Work instruction -
Each line in the listing is to be restated exactly.

Material provided -
#####
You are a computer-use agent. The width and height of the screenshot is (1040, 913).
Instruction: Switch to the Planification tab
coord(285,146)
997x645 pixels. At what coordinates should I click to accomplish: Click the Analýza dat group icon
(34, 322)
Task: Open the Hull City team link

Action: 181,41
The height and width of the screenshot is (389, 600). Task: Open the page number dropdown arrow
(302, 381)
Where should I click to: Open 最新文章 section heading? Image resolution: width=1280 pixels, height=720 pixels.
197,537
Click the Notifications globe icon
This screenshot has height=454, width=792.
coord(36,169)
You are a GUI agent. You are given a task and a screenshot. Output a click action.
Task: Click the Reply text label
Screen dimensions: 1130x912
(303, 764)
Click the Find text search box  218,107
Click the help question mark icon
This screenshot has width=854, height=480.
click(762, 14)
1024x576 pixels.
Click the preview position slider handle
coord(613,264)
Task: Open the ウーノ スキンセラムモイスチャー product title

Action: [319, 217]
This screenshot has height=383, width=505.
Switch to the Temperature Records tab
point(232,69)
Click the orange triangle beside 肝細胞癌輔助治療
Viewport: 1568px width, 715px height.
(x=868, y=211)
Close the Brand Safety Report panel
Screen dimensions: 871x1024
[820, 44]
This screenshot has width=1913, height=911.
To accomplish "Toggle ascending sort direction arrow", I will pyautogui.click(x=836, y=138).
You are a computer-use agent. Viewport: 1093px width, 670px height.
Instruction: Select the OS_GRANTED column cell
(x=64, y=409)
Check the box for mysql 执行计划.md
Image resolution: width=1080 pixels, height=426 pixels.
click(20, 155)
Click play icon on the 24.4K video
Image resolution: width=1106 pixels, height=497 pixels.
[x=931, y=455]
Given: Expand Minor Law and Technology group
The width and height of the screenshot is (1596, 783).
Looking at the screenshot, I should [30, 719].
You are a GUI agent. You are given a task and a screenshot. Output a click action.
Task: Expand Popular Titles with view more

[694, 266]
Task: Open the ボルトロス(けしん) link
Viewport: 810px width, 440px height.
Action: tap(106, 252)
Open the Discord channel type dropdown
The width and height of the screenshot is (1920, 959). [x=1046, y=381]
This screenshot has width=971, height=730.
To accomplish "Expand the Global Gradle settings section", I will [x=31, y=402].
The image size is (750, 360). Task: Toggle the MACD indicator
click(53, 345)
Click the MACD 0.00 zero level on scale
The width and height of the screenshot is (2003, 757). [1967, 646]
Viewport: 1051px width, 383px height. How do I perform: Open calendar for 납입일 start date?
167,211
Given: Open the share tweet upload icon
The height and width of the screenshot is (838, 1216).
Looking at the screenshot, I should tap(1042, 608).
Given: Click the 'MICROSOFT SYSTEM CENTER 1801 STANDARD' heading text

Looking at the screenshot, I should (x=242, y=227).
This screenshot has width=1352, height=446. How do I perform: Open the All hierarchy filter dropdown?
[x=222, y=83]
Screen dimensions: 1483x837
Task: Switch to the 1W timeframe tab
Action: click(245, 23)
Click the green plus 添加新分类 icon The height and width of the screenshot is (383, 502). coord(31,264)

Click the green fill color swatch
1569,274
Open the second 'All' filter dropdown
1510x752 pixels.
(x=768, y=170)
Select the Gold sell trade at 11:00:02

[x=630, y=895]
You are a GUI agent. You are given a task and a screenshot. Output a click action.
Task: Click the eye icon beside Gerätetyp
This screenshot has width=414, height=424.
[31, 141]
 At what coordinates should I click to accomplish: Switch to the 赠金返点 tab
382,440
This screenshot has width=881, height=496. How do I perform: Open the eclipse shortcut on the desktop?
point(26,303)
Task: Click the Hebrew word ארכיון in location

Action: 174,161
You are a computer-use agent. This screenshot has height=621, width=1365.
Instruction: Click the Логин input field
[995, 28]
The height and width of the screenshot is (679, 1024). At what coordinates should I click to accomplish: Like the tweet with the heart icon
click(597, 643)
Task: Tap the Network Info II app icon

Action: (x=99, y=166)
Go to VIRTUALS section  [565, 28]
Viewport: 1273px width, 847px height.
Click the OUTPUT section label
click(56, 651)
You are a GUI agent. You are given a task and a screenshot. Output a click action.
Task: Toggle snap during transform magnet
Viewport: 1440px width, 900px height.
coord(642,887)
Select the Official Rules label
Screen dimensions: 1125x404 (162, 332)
#####
Answer to this task -
You are a computer-use agent. The width and height of the screenshot is (1040, 913).
Instruction: Switch to the Planification tab
coord(285,146)
997x645 pixels. At what coordinates should I click to accomplish: Click the Analýza dat group icon
(34, 322)
Task: Open the Hull City team link

Action: 181,41
The height and width of the screenshot is (389, 600). Task: Open the page number dropdown arrow
(302, 381)
Where should I click to: Open 最新文章 section heading? Image resolution: width=1280 pixels, height=720 pixels.
197,537
Click the Notifications globe icon
This screenshot has height=454, width=792.
coord(36,169)
You are a GUI agent. You are given a task and a screenshot. Output a click action.
Task: Click the Reply text label
Screen dimensions: 1130x912
(303, 764)
Click the Find text search box  218,107
Click the help question mark icon
This screenshot has width=854, height=480.
click(762, 14)
1024x576 pixels.
Click the preview position slider handle
coord(613,264)
Task: Open the ウーノ スキンセラムモイスチャー product title

Action: [319, 217]
This screenshot has height=383, width=505.
Switch to the Temperature Records tab
point(232,69)
Click the orange triangle beside 肝細胞癌輔助治療
Viewport: 1568px width, 715px height.
(x=868, y=211)
Close the Brand Safety Report panel
Screen dimensions: 871x1024
[820, 44]
This screenshot has width=1913, height=911.
To accomplish "Toggle ascending sort direction arrow", I will pyautogui.click(x=836, y=138).
You are a computer-use agent. Viewport: 1093px width, 670px height.
Instruction: Select the OS_GRANTED column cell
(x=64, y=409)
Check the box for mysql 执行计划.md
Image resolution: width=1080 pixels, height=426 pixels.
click(20, 155)
Click play icon on the 24.4K video
Image resolution: width=1106 pixels, height=497 pixels.
[x=931, y=455]
Given: Expand Minor Law and Technology group
The width and height of the screenshot is (1596, 783).
Looking at the screenshot, I should [30, 719].
You are a GUI agent. You are given a task and a screenshot. Output a click action.
Task: Expand Popular Titles with view more

[694, 266]
Task: Open the ボルトロス(けしん) link
Viewport: 810px width, 440px height.
Action: tap(106, 252)
Open the Discord channel type dropdown
The width and height of the screenshot is (1920, 959). [x=1046, y=381]
This screenshot has width=971, height=730.
To accomplish "Expand the Global Gradle settings section", I will [x=31, y=402].
The image size is (750, 360). Task: Toggle the MACD indicator
click(53, 345)
Click the MACD 0.00 zero level on scale
The width and height of the screenshot is (2003, 757). [1967, 646]
Viewport: 1051px width, 383px height. How do I perform: Open calendar for 납입일 start date?
167,211
Given: Open the share tweet upload icon
The height and width of the screenshot is (838, 1216).
Looking at the screenshot, I should tap(1042, 608).
Given: Click the 'MICROSOFT SYSTEM CENTER 1801 STANDARD' heading text

Looking at the screenshot, I should (x=242, y=227).
This screenshot has width=1352, height=446. How do I perform: Open the All hierarchy filter dropdown?
[x=222, y=83]
Screen dimensions: 1483x837
Task: Switch to the 1W timeframe tab
Action: click(245, 23)
Click the green plus 添加新分类 icon The height and width of the screenshot is (383, 502). coord(31,264)

Click the green fill color swatch
1569,274
Open the second 'All' filter dropdown
1510x752 pixels.
(x=768, y=170)
Select the Gold sell trade at 11:00:02

[x=630, y=895]
You are a GUI agent. You are given a task and a screenshot. Output a click action.
Task: Click the eye icon beside Gerätetyp
This screenshot has width=414, height=424.
[31, 141]
 At what coordinates should I click to accomplish: Switch to the 赠金返点 tab
382,440
This screenshot has width=881, height=496. How do I perform: Open the eclipse shortcut on the desktop?
point(26,303)
Task: Click the Hebrew word ארכיון in location

Action: 174,161
You are a computer-use agent. This screenshot has height=621, width=1365.
Instruction: Click the Логин input field
[995, 28]
The height and width of the screenshot is (679, 1024). At what coordinates should I click to accomplish: Like the tweet with the heart icon
click(597, 643)
Task: Tap the Network Info II app icon

Action: (x=99, y=166)
Go to VIRTUALS section  [565, 28]
Viewport: 1273px width, 847px height.
Click the OUTPUT section label
click(56, 651)
You are a GUI agent. You are given a task and a screenshot. Output a click action.
Task: Toggle snap during transform magnet
Viewport: 1440px width, 900px height.
coord(642,887)
Select the Official Rules label
Screen dimensions: 1125x404 (162, 332)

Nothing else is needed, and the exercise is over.